(Items listed in a dataset)

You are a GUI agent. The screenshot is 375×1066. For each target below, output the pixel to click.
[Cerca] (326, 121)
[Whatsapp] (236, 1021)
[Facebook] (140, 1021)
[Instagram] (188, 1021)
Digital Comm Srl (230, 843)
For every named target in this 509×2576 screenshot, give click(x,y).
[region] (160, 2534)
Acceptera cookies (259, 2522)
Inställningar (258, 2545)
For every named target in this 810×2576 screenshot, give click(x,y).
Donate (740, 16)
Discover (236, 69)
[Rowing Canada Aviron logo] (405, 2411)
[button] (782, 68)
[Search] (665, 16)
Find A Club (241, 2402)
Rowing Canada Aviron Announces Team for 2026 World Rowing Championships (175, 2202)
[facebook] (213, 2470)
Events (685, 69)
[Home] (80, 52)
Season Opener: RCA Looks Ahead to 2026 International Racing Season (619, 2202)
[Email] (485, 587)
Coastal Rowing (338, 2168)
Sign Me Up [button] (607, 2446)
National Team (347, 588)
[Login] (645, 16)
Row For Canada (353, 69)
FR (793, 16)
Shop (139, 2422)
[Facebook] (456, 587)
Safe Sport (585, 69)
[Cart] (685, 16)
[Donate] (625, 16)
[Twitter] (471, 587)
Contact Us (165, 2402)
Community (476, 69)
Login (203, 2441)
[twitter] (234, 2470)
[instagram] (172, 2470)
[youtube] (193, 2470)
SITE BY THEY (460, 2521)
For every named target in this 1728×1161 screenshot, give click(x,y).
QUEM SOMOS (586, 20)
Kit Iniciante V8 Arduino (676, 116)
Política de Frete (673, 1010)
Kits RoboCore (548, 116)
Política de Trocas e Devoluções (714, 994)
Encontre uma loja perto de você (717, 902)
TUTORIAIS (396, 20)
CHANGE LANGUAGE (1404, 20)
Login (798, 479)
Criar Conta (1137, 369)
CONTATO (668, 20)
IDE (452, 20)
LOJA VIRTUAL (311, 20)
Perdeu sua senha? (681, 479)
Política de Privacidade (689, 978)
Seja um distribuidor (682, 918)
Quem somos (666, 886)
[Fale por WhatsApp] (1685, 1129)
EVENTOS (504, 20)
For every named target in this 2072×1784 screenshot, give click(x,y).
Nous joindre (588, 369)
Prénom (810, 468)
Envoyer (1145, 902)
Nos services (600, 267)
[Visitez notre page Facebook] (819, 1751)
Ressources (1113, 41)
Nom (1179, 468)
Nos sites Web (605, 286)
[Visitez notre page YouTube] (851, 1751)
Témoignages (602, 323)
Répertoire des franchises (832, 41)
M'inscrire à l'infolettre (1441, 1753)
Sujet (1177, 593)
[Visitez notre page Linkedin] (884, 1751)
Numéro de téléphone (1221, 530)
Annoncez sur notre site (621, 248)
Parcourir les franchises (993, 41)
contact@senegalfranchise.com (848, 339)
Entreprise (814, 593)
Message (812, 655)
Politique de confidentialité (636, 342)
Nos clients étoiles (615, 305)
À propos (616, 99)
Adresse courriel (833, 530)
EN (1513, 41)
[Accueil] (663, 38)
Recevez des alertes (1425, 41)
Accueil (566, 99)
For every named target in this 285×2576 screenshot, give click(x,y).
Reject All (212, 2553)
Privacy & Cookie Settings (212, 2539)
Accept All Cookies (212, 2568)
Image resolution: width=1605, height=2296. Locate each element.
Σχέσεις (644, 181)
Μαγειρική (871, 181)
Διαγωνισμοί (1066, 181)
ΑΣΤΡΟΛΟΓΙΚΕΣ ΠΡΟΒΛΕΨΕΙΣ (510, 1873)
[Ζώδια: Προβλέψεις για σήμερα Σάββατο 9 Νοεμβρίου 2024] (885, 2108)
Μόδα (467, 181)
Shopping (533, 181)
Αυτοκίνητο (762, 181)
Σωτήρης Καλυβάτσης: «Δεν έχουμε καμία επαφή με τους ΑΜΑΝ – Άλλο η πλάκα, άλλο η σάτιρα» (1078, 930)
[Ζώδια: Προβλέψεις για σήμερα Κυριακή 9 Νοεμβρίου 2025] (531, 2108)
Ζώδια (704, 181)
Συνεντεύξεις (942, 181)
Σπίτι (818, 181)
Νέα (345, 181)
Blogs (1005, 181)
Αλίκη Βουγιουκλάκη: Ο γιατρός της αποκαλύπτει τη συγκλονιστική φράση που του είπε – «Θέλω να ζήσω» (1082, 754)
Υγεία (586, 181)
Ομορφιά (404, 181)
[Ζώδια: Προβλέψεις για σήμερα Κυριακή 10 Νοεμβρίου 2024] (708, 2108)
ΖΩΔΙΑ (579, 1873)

Aim of the task:
Report each line above that includes the string "page".

Finished task:
[Visitez notre page Facebook] (819, 1751)
[Visitez notre page YouTube] (851, 1751)
[Visitez notre page Linkedin] (884, 1751)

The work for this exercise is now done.